One of the most important things is not letting students do work in groups and then think they have accomplished something in itself; their work must always be subject to correction. Only in the upper-level courses do I allow group presentations, and then only if I have a class of students whom I know well who will follow instructions and who take their work seriously enough that they can be trusted to do good research and present it in such a way that both they and their classmates actually learn something. Otherwise my groups are in-class work to answer specific questions based on their reading, report their answers to the class, and then we work on who's right and who's wrong and why. They tend to love this, and work at learning how to do whatever it is (understanding metaphors, say, or identifying assumptions), because they value the affirmation of getting it right now and then. I do have some writing classes work in groups for peer review of essays, which I know many people think is a terrible case of the blind leading the blind, but good preparation and supervision can make such groups well worth it. But you have to be willing to put in that work, or it is indeed a waste of everyone's energy.

It's my goal to be on the Philharmonic end of the continuum somewhere; I like that analogy. Teaching is a scary profession at all times; the influence of teachers cannot be measured. My most frequent prayer: Lord, let this be worthy of my students' time and energy, and be such that it will bring You glory.

Posted by: Beth | Jun 17, 2008 10:27:27 PM

I think bright students can get something out of working in groups. However bright they are, they are going to have to enter the world and convince idiots to do it the right way. The thing about idiots is they do require a LOT of convincing. At least that's what the folks who work with me say...

Posted by: Bobby Winters | Jun 18, 2008 7:50:08 AM

The line I was always fed in school about group work is that we'd have to work in groups in the real world anyway. That much is true. The crucial difference between group work at school and group work elsewhere, though, is that outside school, you have a defined role within the group. Someone is in charge. In order to make this happen in the classroom, either every group is going to have to elect a group leader (recipe for disaster), or the teacher is going to have to designate a leader for each group.

(My proposed technique is to have, say, three group projects per year, with each person in the class being the leader of the group for one project, worth half his project grade, and the non-leader for the other two projects, worth 1/4 the project grade each.)

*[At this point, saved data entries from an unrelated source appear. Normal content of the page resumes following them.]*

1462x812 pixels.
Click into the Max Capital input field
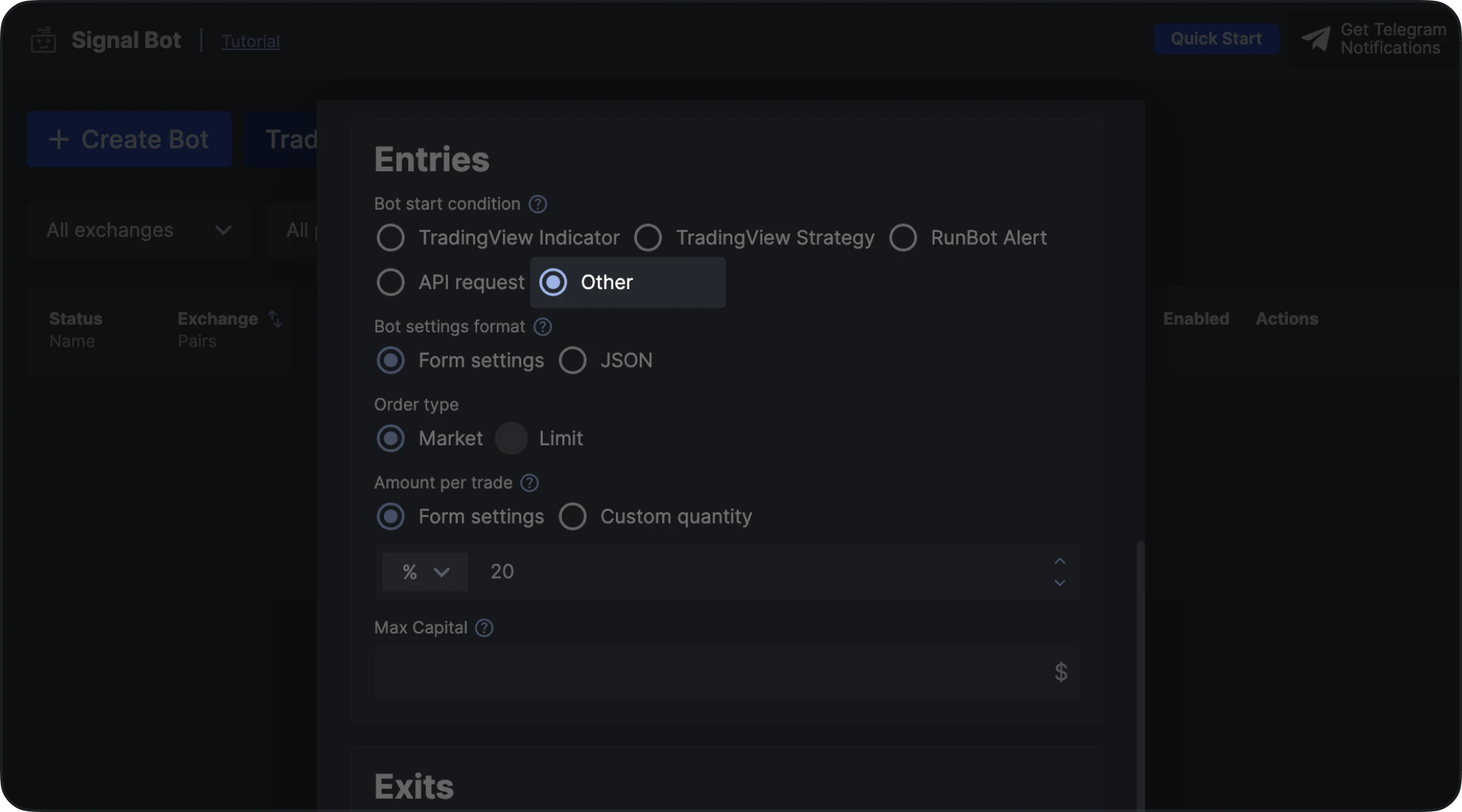[x=711, y=673]
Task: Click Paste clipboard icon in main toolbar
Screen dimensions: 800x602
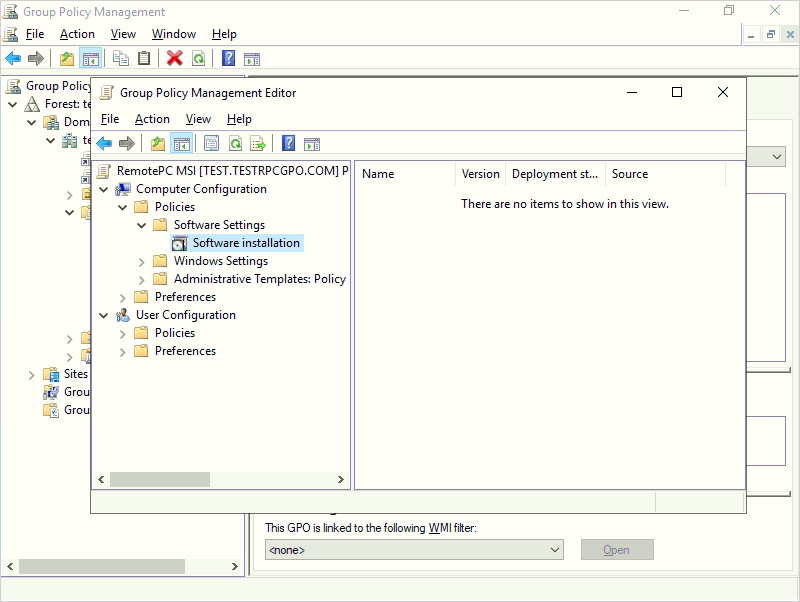Action: [x=144, y=58]
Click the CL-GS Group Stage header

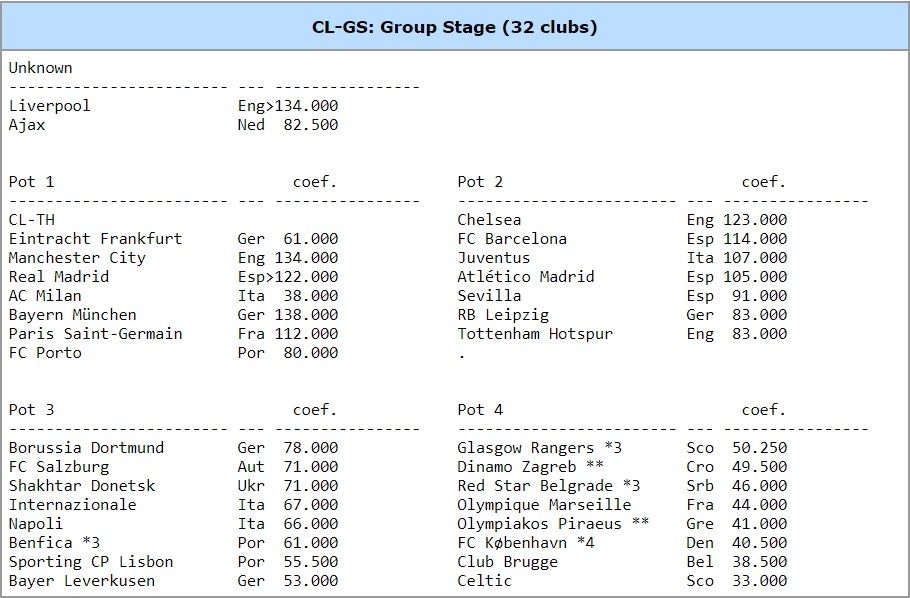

Posted by: Peter Gardner | Jun 18, 2008 9:25:54 AM

>>>The crucial difference between group work at school and group work elsewhere, though, is that outside school, you have a defined role within the group. Someone is in charge. In order to make this happen in the classroom, either every group is going to have to elect a group leader (recipe for disaster), or the teacher is going to have to designate a leader for each group.
<<<

In the classroom, the one in charge is (or should be) the teacher.

The mistake the education establishment makes is saying group learning should be the entree instead of a side-dish or, perhaps, a seasoning.

The only real approach to quality teaching is to have professionals in the classroom--like Beth--whose judgement can be trusted to use the appropriate techniques for the appropriate group at the appropriate time.

Posted by: Bobby Winters | Jun 18, 2008 10:59:07 AM

"In the classroom, the one in charge is (or should be) the teacher. The mistake the education establishment makes is saying group learning should be the entree instead of a side-dish or, perhaps, a seasoning."

Amen to those statements, Prof. Winters!

May the Lord give us both (and all the other teachers in this distinguished group of commenters!) the judgment of which you speak.